INPUT MATERIAL Start Marker

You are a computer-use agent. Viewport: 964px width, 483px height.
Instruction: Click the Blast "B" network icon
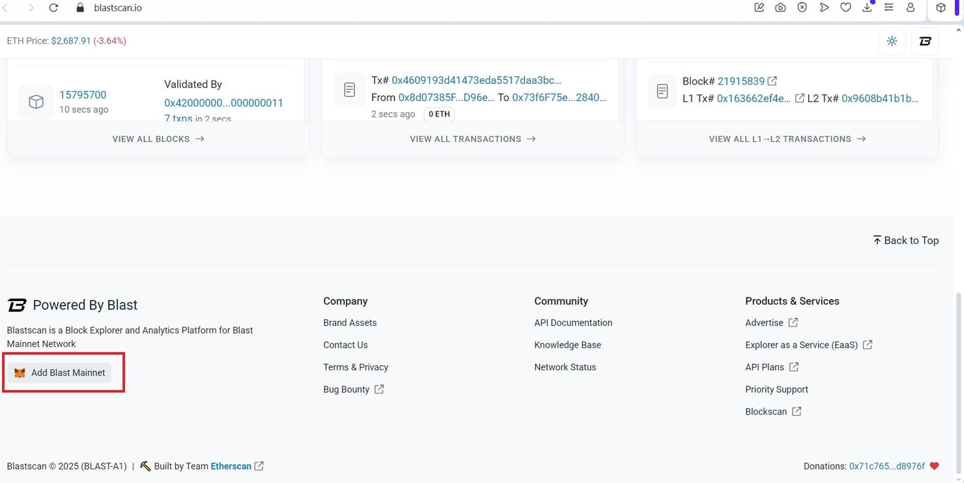(925, 41)
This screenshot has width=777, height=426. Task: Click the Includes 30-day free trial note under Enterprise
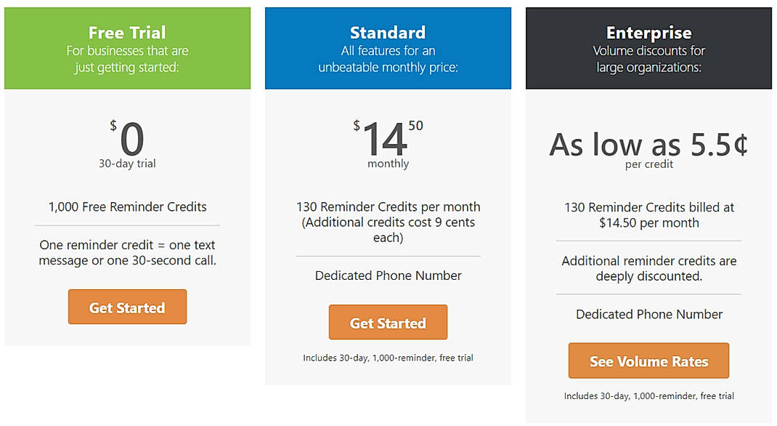tap(648, 396)
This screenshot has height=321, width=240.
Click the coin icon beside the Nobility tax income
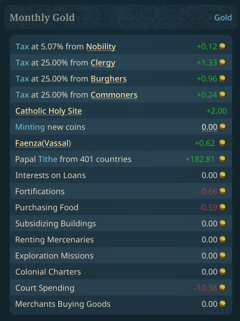(222, 46)
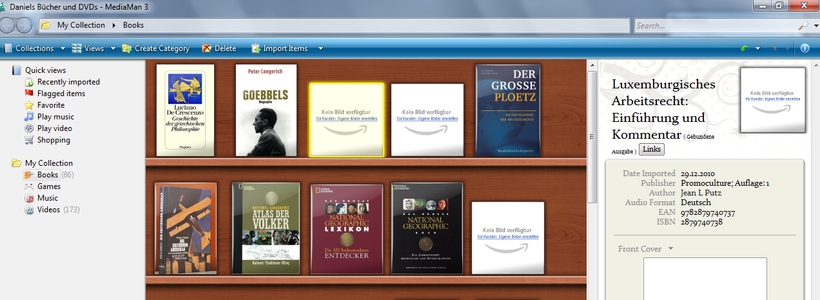820x300 pixels.
Task: Click My Collection in breadcrumb path
Action: (81, 25)
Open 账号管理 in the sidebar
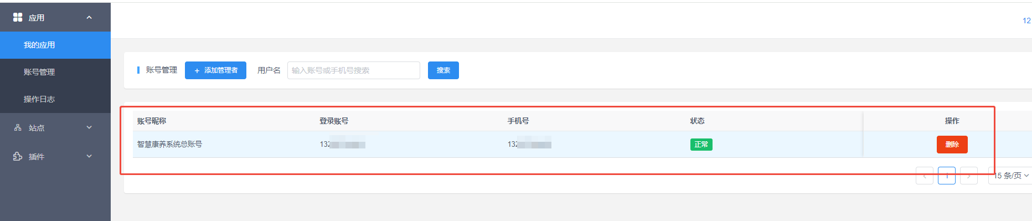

INPUT MATERIAL End Marker

Output each record above exactly as written. Skip any pictures.

You are a computer-use agent. Viewport: 964px width, 483px height.
Instruction: Click the Blast "B" network icon
(925, 41)
This screenshot has width=777, height=426. Task: Click the Includes 30-day free trial note under Enterprise
tap(648, 396)
This screenshot has height=321, width=240.
Click the coin icon beside the Nobility tax income
(222, 46)
820x300 pixels.
Task: Click My Collection in breadcrumb path
Action: (81, 25)
Open 账号管理 in the sidebar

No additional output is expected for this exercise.